UK manufacturer spearheads mental health awareness in the industry
Data from market research company GWI has revealed that of 1594 UK-based manufacturing and engineering professionals surveyed, 50.3% are uncomfortable talking about their mental health.
With Mental Health a significant topic within the industry, leading springs and stampings manufacturer MSP is looking to lead the manufacturing industry to become more aware, conscious, and proactive when it comes to the mental well-being of employees.
Neil Matthews, Managing Director at MSP, said: “In the manufacturing industry, mental health challenges can be commonplace, as people are working in high-pressure environments.”
“With many of the jobs requiring long periods of high concentration, focus, and precision, the demands of the work can affect the mental well-being of employees.”
In the UK, data shows that one in six adults experiences symptoms associated with poor mental health, with work-related stress accounting for 57% of all working days lost to ill health.
Neil continued: “For employers in all industries, mental health awareness is a really important topic and we have a responsibility to ensure that employees feel supported and reassured when it comes to their mental health.”
According to Deloitte, 61% of employees that were planning to leave their jobs in 2022 cited poor mental health as the reason for leaving, with poor mental health costing employers up to £56 billion each year.
In the manufacturing industry, there are a number of challenges within the work environment that could have an impact on mental health, as the noise level in the factories, the pace of work, and the pressure to perform and meet targets can all contribute to anxiety and stress.
When not managed carefully, high levels of stress and anxiety can disrupt other aspects of life, including sleeping patterns, leading to exhaustion, low mood, and feeling overwhelmed or isolated. In some cases, this can result in burnout, depression, and absenteeism from work.
Neil said: “When you are experiencing symptoms of mental ill health, it can become challenging to come into work and remain productive. When this happens, it can create a downward cycle as you feel overwhelmed and behind with work, while continued time off can cause financial pressure and anxiety.”
Mental health can still be viewed as a stigmatised topic, especially in the workplace, and this can also make it challenging for employees to recognise mental ill health, feel able to discuss it, or feel comfortable reaching out for help.
Neil said: “To support the mental health and well-being of your employees, you need to create a supportive environment where workers feel able to approach and discuss any concerns they may have. Consider introducing the following as a way to open dialogue about mental health in your workplace.”
Prioritise mental health and well-being training
The nature of a manufacturing job can result in employees experiencing higher levels of anxiety, with GWI data finding that 25.5% of manufacturing professionals describe themselves as being prone to anxiety.
Employers could look to introduce training for the workforce on how to deal with stress and anxiety, manage their workloads, and organise around their deadlines. This could help employees that are currently struggling and introduce better working practices for the entire business, to help move towards a more productive and positive workforce.

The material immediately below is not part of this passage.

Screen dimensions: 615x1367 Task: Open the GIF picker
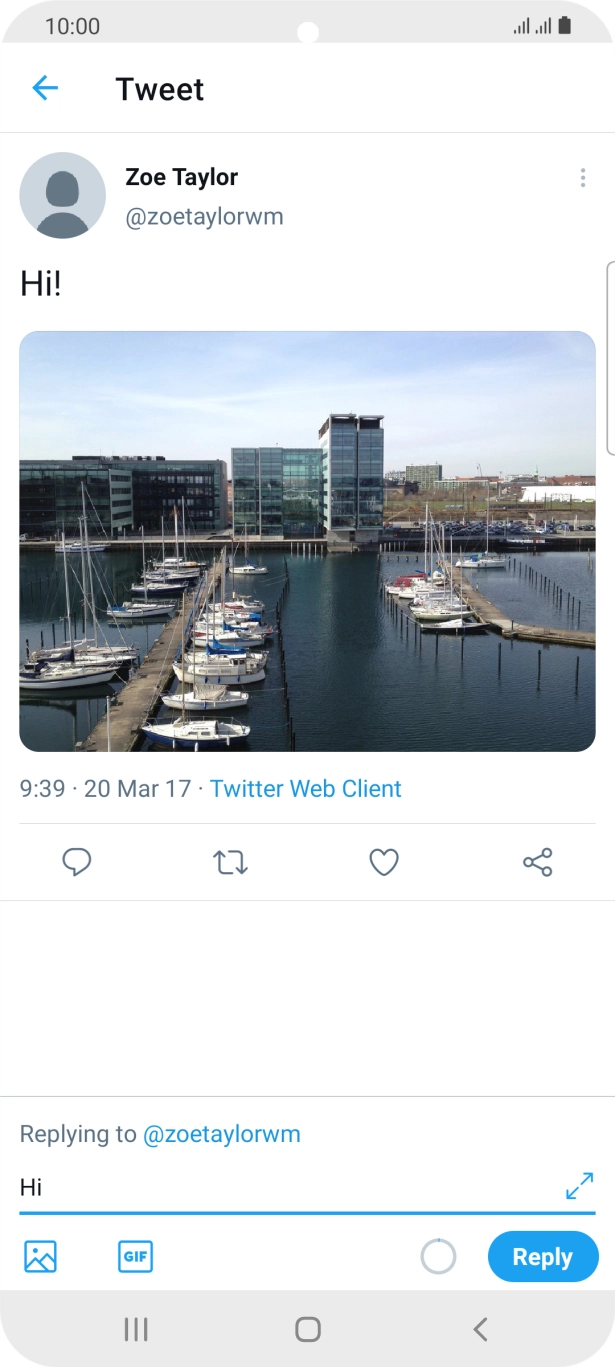click(135, 1256)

Neil commented: “For managers, consider introducing mental health training so that they can learn how to recognise the signs and symptoms of mental ill health and understand the best way to approach and support employees.”
Schedule regular check-ins
As 18.7% of manufacturing professionals reported feeling overworked, scheduling regular check-ins between management and employees could help to identify when workloads are overwhelming or if an employee is struggling with their tasks.
Neil said: “By organising a dedicated and regular time slot to check in with an employee, you are naturally creating an environment where employees feel able to open up and discuss any concerns or problems they might be having. This may help managers to recognise if workloads are overwhelming, and provide solutions and support to help employees meet deadlines.”
“Even if they have no concerns, it can help to improve employees’ morale and well-being to have that dedicated time to discuss what’s on their mind and take a moment away from their workloads. It can also be a great time for managers to provide advice, explore new ways of working, and collaborate with their employees.”
Provide mental health resources
Finally, part of creating a healthy working environment is to make employees aware of relevant and useful resources which might help them individually. This could include free access to counselling sessions, support programmes, or downloadable guides, plans, and top tips.
By providing access to resources like this, employers are actively showing recognition and awareness of mental health in the workplace, and provide employees with vital access to support and guidance.
Neil concluded: “By recognising the mental health challenges in the manufacturing industry, we can all work together to do more for our workforce and create progressive change for the industry as a whole.”
“Introducing measures like these is a positive move towards a healthier and more productive work environment, helping employees feel more supported and valued.”